[Stored data entries]
+++
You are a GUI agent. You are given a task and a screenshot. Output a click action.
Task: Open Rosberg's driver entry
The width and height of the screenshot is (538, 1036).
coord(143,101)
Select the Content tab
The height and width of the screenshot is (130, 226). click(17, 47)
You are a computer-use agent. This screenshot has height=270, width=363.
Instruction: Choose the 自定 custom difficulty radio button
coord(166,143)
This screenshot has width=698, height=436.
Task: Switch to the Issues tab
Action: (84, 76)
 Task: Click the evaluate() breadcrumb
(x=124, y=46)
+++
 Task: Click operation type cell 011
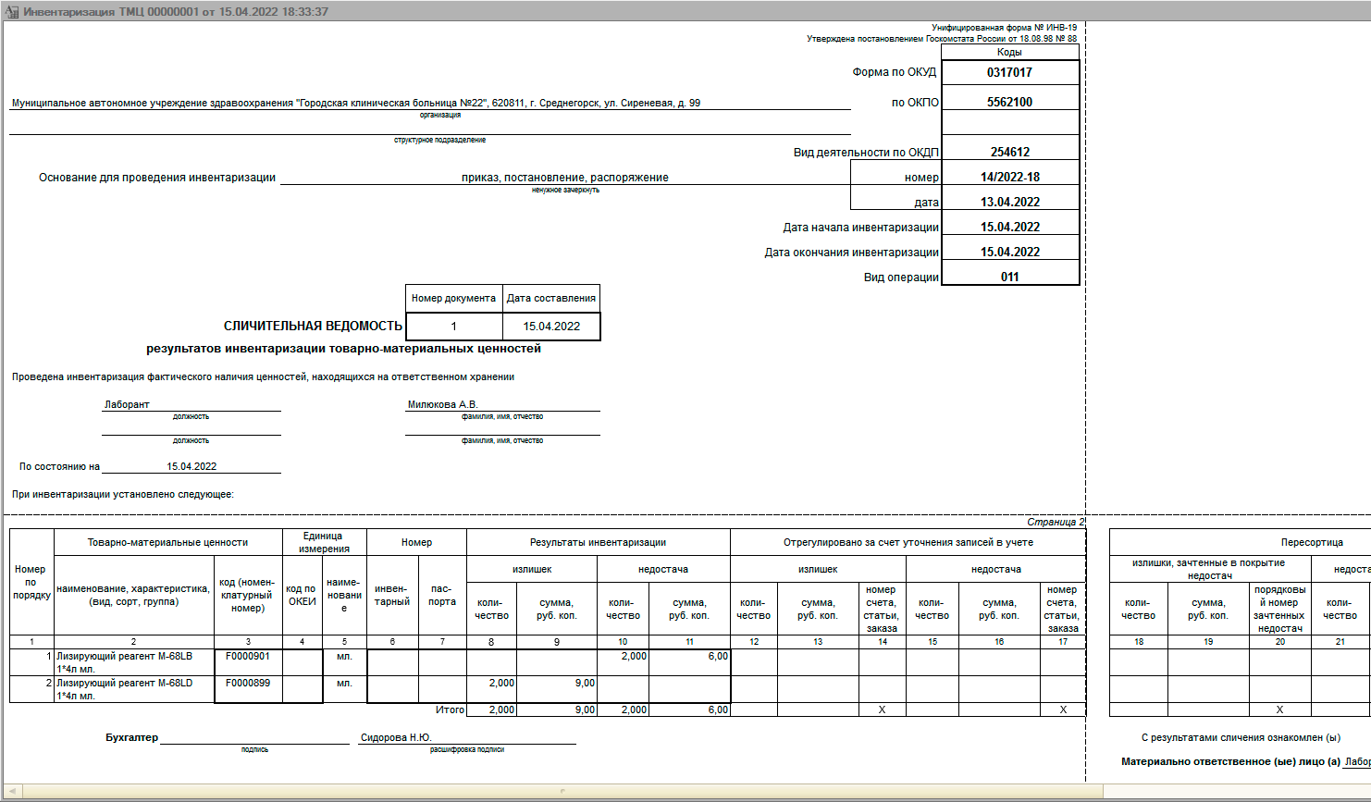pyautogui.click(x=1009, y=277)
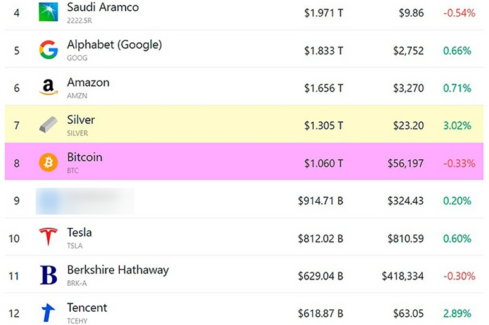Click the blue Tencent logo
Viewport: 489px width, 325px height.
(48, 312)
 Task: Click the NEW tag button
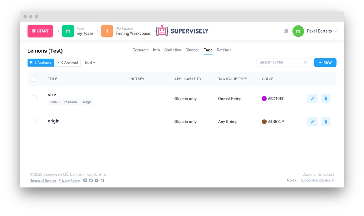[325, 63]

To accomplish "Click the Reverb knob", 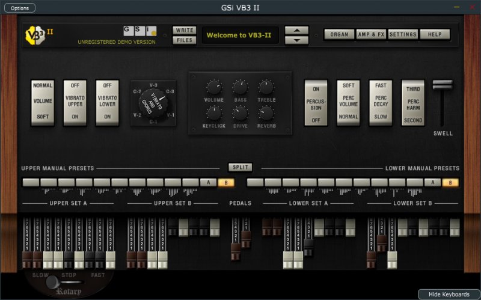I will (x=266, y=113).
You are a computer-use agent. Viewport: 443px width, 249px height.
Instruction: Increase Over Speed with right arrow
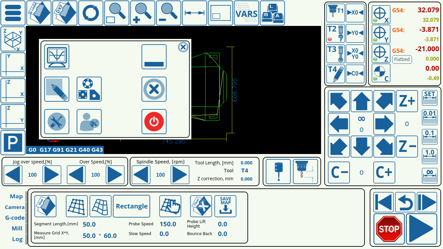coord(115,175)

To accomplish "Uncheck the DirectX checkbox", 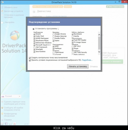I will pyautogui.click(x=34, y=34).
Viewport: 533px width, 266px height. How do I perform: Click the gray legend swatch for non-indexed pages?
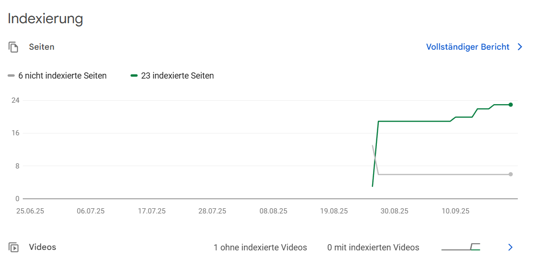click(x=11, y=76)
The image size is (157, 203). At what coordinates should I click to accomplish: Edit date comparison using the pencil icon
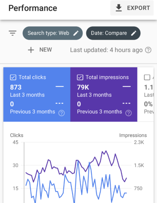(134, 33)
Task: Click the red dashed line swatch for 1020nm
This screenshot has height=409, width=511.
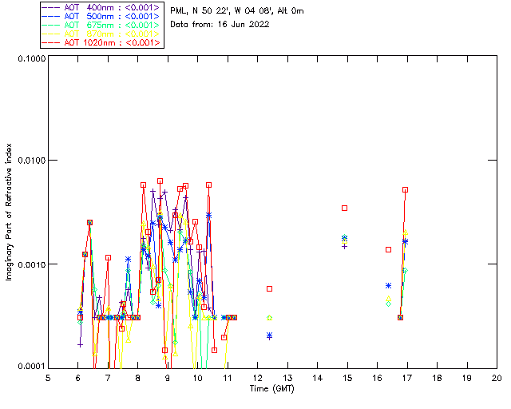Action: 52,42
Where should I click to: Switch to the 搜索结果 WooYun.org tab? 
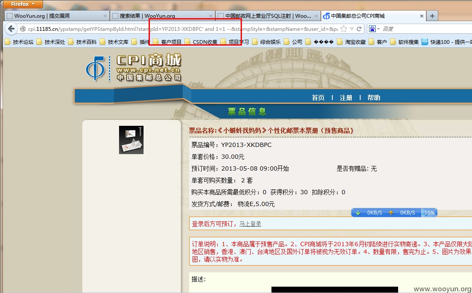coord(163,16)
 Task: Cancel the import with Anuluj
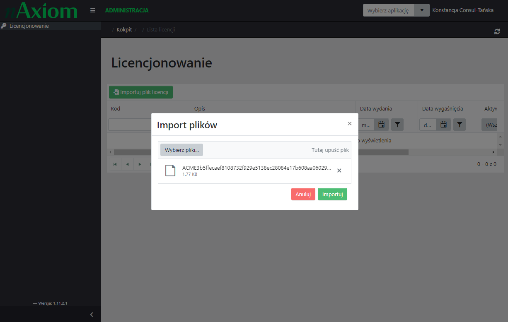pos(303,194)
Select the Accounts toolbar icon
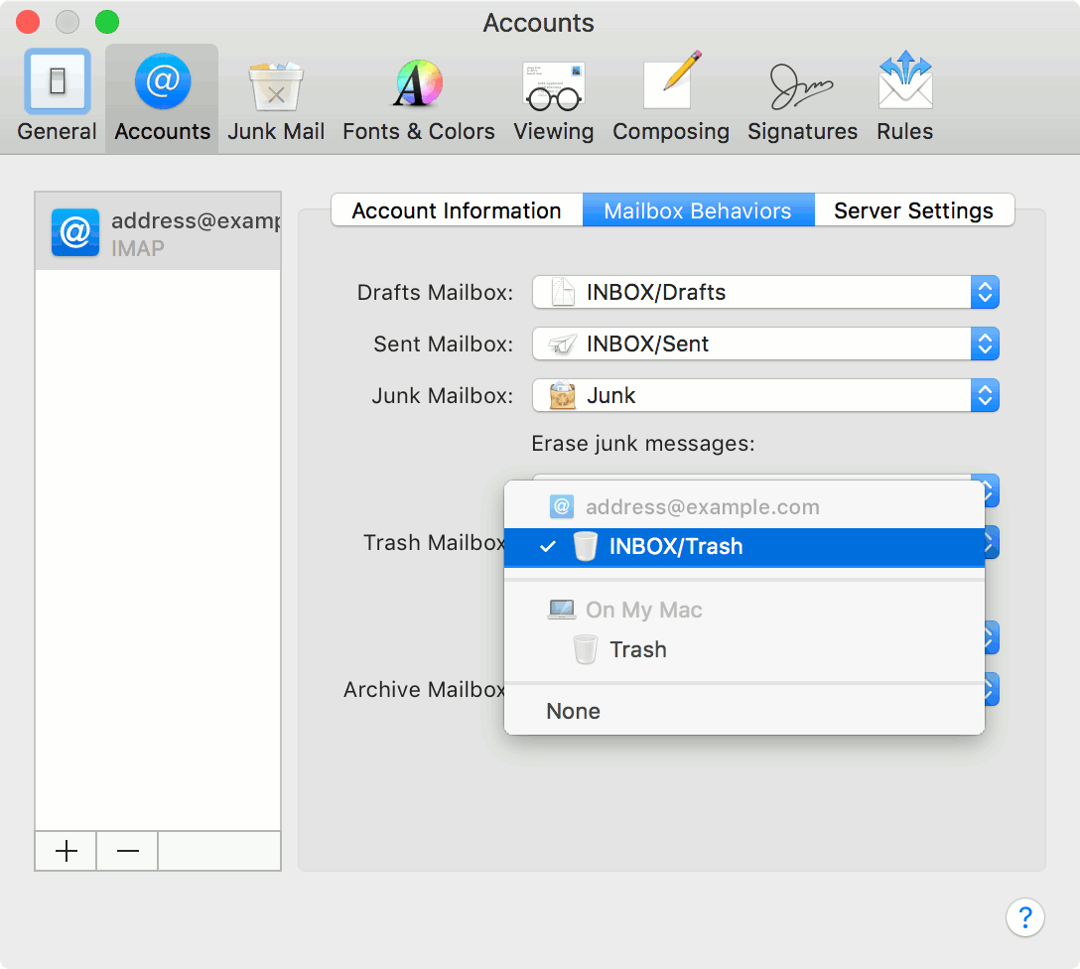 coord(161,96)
+++
**Your assignment:** Copy out each line of the records that holds the string "agent".

**Solution for this problem:**
You are a GUI agent. You are given a task and a screenshot. Output a click action.
You are a computer-use agent. This screenshot has height=270, width=363.
You are a computer-use agent. Viewport: 443px width, 249px height.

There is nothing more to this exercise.